Q: Why the MRAA Educational Foundation?
A: I am on the MRAA board, and the award named after my mom is through the foundation, so it seemed like if I was going to do something with the industry, that would be the best way to go. They told me the Darlene Briggs Award was well funded. I said, ‘Well, that’s awesome, but we really need to do more about funding technicians, and getting more technicians in the industry, so if this could go toward that kind of thing, that’s great, too.’ But I did it in honor of my mom, and the 30-year anniversary of the award.
Q: You mentioned technicians. How are you guys in terms of filling those tech positions you need filling?

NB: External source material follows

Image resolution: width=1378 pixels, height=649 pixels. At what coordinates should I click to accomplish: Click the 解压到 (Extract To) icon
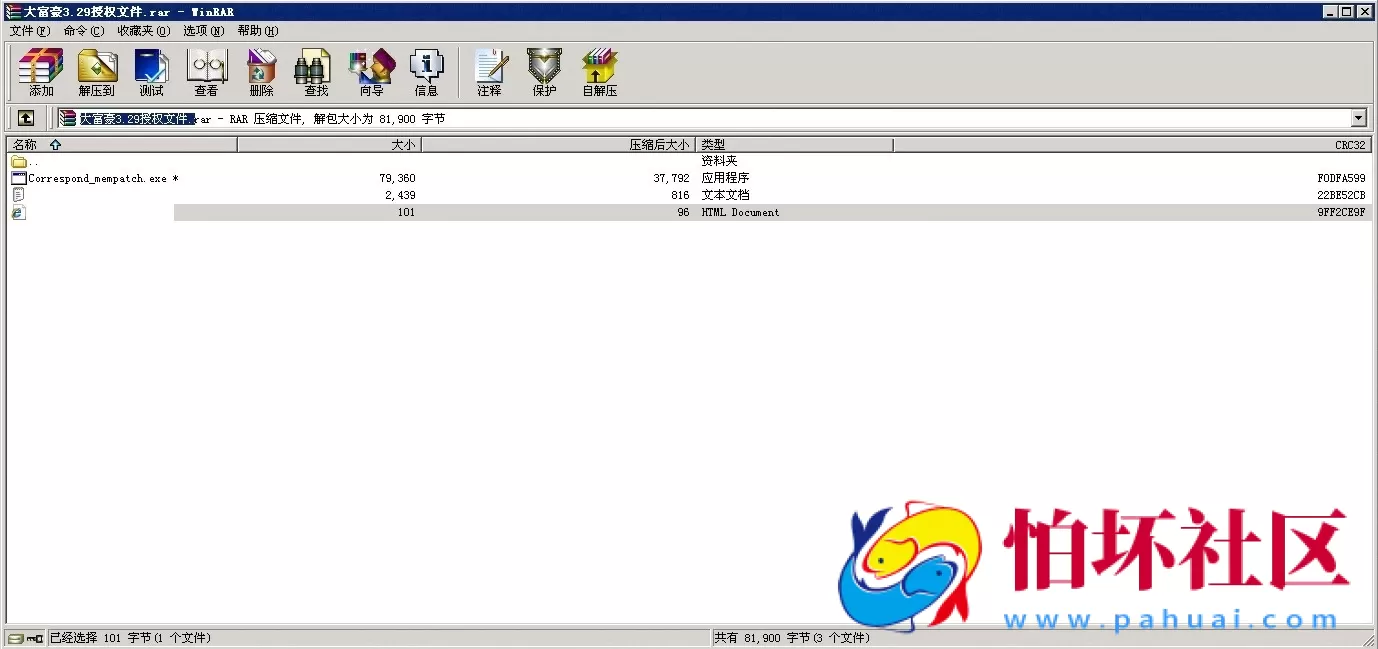(96, 72)
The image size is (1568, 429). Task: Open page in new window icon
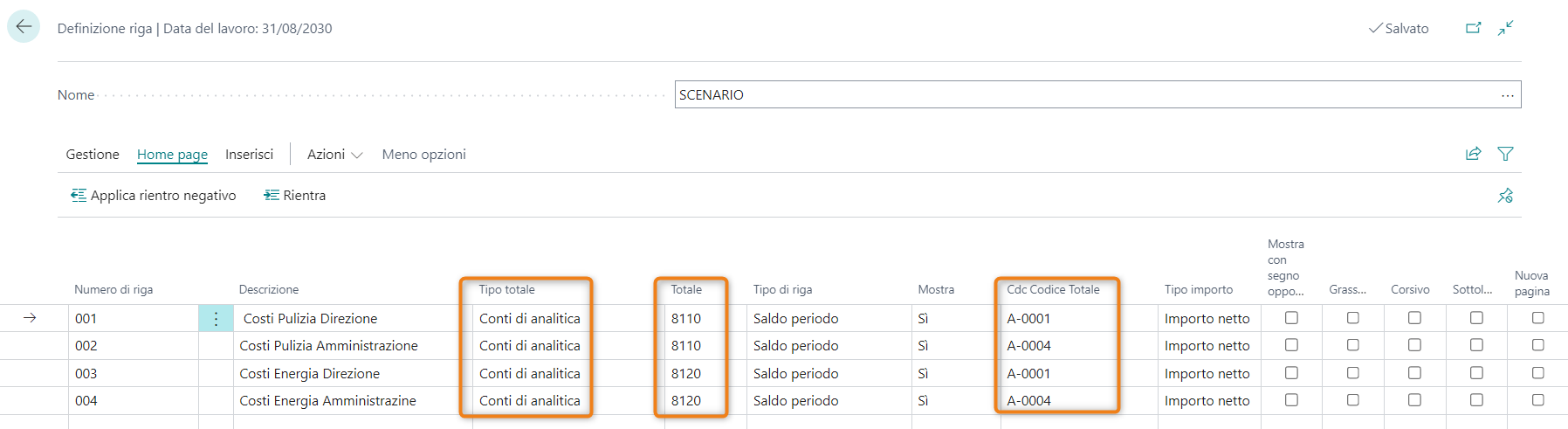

A: We could use more technicians. I think we could use more qualified service management. We’re able to run the business the way it is right now, but to grow it a little bit we’d need to add people. As people start retiring, it’s good to bring young people in to start replacing them a year or two early. When we find the right people, we definitely try to hire them.
Q: Is the work seasonal?
A: We hire people for 12 months. There’s always something to do. We store 225 boats, so usually we can work on whatever percentage of those over the winter, moving in and out of boat shows, doing some maintenance around here. We’ve never had a winter where we ran out of work.
Q: Does that help with retention?
A: Yeah, but I don’t think you could hire people seasonally in that way that are skilled. You can hire marina helpers and that kind of thing, but technicians that actually have to go to school, they would go find another industry. Really they have the same skills that technicians at a car dealership do, and car dealerships generally pay a lot more.
Q: What are your thoughts on what’s happening in the marina industry right now? I’m seeing a lot of investment and a lot of consolidation. What do you think is contributing to that?
A: If you look at other similar industries to ours, it is happening a lot. On the RV side it’s happening in manufacturing, where there’s a lot of consolidation. In the farm equipment industry it’s happening at the dealership level, where a manufacturer will say, ‘OK, you 15 dealers are going to become one company. You guys figure it out.’ I’m sure it has something to do with government and how they make it harder for small businesses to have all the right people to do the jobs, and wages, health care and other things.
I do think that in the boat business you need to be big or you need to be small — being in the middle is a tough place to be.
Q: Why do you think that is?
A: If you’re big enough you can have corporate lawyers and human resource departments and have certain programs to bring in personnel. When you’re small, the owner can affect each customer and each employee. In the middle you can’t move quickly enough to outmaneuver the big guys, and you’re not small enough that owners of the company can personally affect the outcome of transactions. When you’re small, an owner can affect each transaction. Being in the middle is a difficult place to be because right now you’re at the mercy of the big guys and the mercy of the little guys who can change and do things quickly. Places that have four or five locations, the middle-sized dealers, are in the toughest position in today’s economy.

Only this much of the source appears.